WHAT TO WORK ON
Write out all of the data again, precisely as it appears.
----------------
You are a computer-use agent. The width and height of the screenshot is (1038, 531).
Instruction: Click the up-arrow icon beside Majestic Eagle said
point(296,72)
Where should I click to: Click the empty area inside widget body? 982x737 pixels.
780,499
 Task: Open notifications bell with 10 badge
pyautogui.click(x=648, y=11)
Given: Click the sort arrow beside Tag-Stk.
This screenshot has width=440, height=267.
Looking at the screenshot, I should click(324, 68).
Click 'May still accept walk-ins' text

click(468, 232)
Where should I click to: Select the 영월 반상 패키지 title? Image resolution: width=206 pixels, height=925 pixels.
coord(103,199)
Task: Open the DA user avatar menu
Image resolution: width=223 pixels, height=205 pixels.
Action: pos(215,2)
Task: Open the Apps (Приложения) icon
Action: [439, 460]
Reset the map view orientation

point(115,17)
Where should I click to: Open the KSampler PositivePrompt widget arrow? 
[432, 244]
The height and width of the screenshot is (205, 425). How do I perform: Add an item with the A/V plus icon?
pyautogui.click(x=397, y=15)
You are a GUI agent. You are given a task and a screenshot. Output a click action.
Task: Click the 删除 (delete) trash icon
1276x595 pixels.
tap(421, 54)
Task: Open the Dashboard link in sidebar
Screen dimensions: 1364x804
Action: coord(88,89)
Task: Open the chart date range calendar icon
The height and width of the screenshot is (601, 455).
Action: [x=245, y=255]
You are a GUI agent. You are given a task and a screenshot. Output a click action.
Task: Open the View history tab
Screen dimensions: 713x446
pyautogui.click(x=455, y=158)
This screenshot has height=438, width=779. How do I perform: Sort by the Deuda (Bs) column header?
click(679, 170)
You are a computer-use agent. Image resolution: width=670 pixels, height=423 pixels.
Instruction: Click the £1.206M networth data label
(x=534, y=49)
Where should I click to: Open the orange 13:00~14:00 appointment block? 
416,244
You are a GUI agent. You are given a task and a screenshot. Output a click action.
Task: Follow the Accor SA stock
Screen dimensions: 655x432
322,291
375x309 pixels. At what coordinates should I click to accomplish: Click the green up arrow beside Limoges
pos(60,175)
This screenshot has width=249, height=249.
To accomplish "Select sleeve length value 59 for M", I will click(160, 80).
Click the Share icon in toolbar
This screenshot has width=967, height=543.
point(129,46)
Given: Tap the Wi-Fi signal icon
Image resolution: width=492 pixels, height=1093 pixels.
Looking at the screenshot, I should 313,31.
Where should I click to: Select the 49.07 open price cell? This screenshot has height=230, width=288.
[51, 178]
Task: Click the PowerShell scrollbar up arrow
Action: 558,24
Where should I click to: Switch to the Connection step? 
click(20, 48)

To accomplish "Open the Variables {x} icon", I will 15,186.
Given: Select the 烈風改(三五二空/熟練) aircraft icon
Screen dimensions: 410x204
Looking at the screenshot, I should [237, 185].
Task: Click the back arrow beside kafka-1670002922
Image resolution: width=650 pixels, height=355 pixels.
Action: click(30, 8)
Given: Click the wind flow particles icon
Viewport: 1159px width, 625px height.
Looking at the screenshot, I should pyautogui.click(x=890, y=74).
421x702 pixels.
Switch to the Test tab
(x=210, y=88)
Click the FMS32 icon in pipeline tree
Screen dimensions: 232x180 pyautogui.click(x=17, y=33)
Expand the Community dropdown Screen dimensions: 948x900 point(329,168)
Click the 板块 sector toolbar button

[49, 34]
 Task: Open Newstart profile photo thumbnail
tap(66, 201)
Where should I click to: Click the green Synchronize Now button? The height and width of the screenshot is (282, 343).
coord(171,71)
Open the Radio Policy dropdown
----------------
WRITTEN REPLY
You are a computer-use agent. The width and height of the screenshot is (1038, 531).
Instruction: Click the up-arrow icon beside Majestic Eagle said
point(296,72)
Where should I click to: Click the empty area inside widget body? 982x737 pixels.
780,499
 Task: Open notifications bell with 10 badge
pyautogui.click(x=648, y=11)
Given: Click the sort arrow beside Tag-Stk.
This screenshot has width=440, height=267.
Looking at the screenshot, I should click(324, 68).
Click 'May still accept walk-ins' text

click(468, 232)
Where should I click to: Select the 영월 반상 패키지 title? Image resolution: width=206 pixels, height=925 pixels.
coord(103,199)
Task: Open the DA user avatar menu
Image resolution: width=223 pixels, height=205 pixels.
Action: pos(215,2)
Task: Open the Apps (Приложения) icon
Action: [439, 460]
Reset the map view orientation

point(115,17)
Where should I click to: Open the KSampler PositivePrompt widget arrow? 
[432, 244]
The height and width of the screenshot is (205, 425). How do I perform: Add an item with the A/V plus icon?
pyautogui.click(x=397, y=15)
You are a GUI agent. You are given a task and a screenshot. Output a click action.
Task: Click the 删除 (delete) trash icon
1276x595 pixels.
tap(421, 54)
Task: Open the Dashboard link in sidebar
Screen dimensions: 1364x804
Action: coord(88,89)
Task: Open the chart date range calendar icon
The height and width of the screenshot is (601, 455).
Action: [x=245, y=255]
You are a GUI agent. You are given a task and a screenshot. Output a click action.
Task: Open the View history tab
Screen dimensions: 713x446
pyautogui.click(x=455, y=158)
This screenshot has height=438, width=779. How do I perform: Sort by the Deuda (Bs) column header?
click(679, 170)
You are a computer-use agent. Image resolution: width=670 pixels, height=423 pixels.
Instruction: Click the £1.206M networth data label
(x=534, y=49)
Where should I click to: Open the orange 13:00~14:00 appointment block? 
416,244
You are a GUI agent. You are given a task and a screenshot. Output a click action.
Task: Follow the Accor SA stock
Screen dimensions: 655x432
322,291
375x309 pixels. At what coordinates should I click to accomplish: Click the green up arrow beside Limoges
pos(60,175)
This screenshot has width=249, height=249.
To accomplish "Select sleeve length value 59 for M", I will click(160, 80).
Click the Share icon in toolbar
This screenshot has width=967, height=543.
point(129,46)
Given: Tap the Wi-Fi signal icon
Image resolution: width=492 pixels, height=1093 pixels.
Looking at the screenshot, I should 313,31.
Where should I click to: Select the 49.07 open price cell? This screenshot has height=230, width=288.
[51, 178]
Task: Click the PowerShell scrollbar up arrow
Action: 558,24
Where should I click to: Switch to the Connection step? 
click(20, 48)

To accomplish "Open the Variables {x} icon", I will 15,186.
Given: Select the 烈風改(三五二空/熟練) aircraft icon
Screen dimensions: 410x204
Looking at the screenshot, I should [237, 185].
Task: Click the back arrow beside kafka-1670002922
Image resolution: width=650 pixels, height=355 pixels.
Action: click(30, 8)
Given: Click the wind flow particles icon
Viewport: 1159px width, 625px height.
Looking at the screenshot, I should pyautogui.click(x=890, y=74).
421x702 pixels.
Switch to the Test tab
(x=210, y=88)
Click the FMS32 icon in pipeline tree
Screen dimensions: 232x180 pyautogui.click(x=17, y=33)
Expand the Community dropdown Screen dimensions: 948x900 point(329,168)
Click the 板块 sector toolbar button

[49, 34]
 Task: Open Newstart profile photo thumbnail
tap(66, 201)
Where should I click to: Click the green Synchronize Now button? The height and width of the screenshot is (282, 343).
coord(171,71)
Open the Radio Policy dropdown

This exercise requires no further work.